Soft Voting Based Optimized Ensemble for Migraine Type Classification Misriati, Titik; Aryanti, Riska; Leidiyana, Henny
Jurnal Informatika dan Rekayasa Perangkat Lunak Vol. 6 No. 3 (2025): Volume 6 Number 3 September 2025
Publisher : Universitas Teknokrat Indonesia

Show Abstract | Download Original | Original Source | Check in Google Scholar | DOI: 10.33365/jatika.v6i3.861

Abstract

The accurate classification of migraine subtypes is a complex challenge in neurology, hindered by symptomatic similarities between types. This complexity necessitates advanced computational tools to support diagnostic precision. This study aims to develop and evaluate an optimized soft voting ensemble classifier to automate this multi-class classification task effectively. The methodology involved training eight base models—including Neural Network, Random Forest, and Gradient Boosting—on a publicly available migraine dataset, with an 80-20 train-test split. The top three performers were integrated into a soft voting ensemble, which aggregates their predicted probabilities to enhance decision robustness.

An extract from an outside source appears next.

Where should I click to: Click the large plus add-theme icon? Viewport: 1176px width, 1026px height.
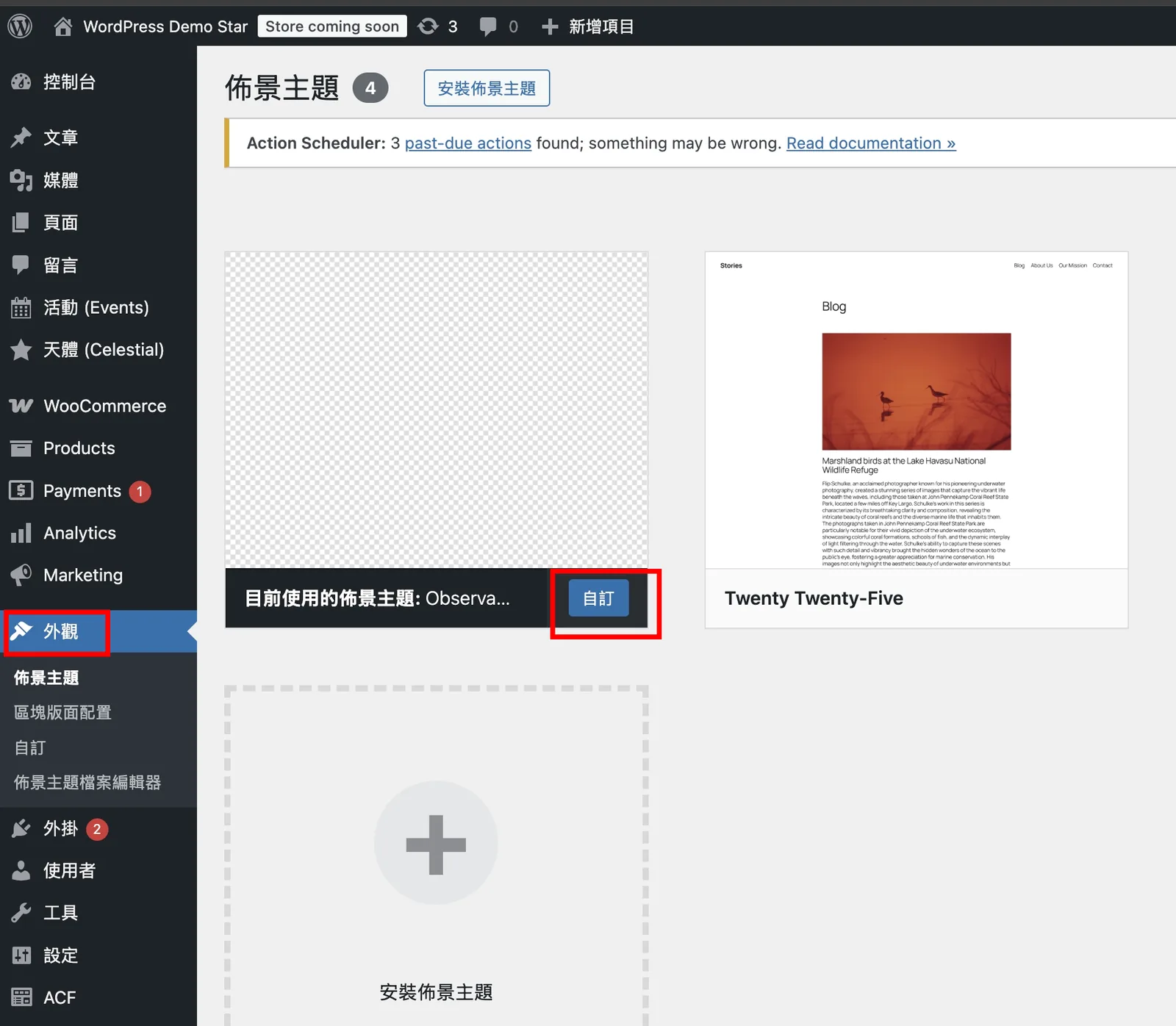pos(436,844)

Model performance was rigorously assessed using accuracy, precision, recall, F1-score, and AUC-ROC metrics. The results demonstrated that the proposed ensemble achieved superior performance, with an accuracy of 91.67% and an F1-score of 91.50%, outperforming all constituent models. Furthermore, the ensemble attained near-perfect AUC-ROC values across multiple classes, confirming its strong discriminatory capability. The study concludes that the soft voting ensemble is a highly effective and reliable approach for migraine subtype classification, offering significant potential as a decision-support tool in clinical environments. Future work will focus on hyperparameter optimization, explainability, and validation with larger multi-centric datasets to facilitate clinical adoption.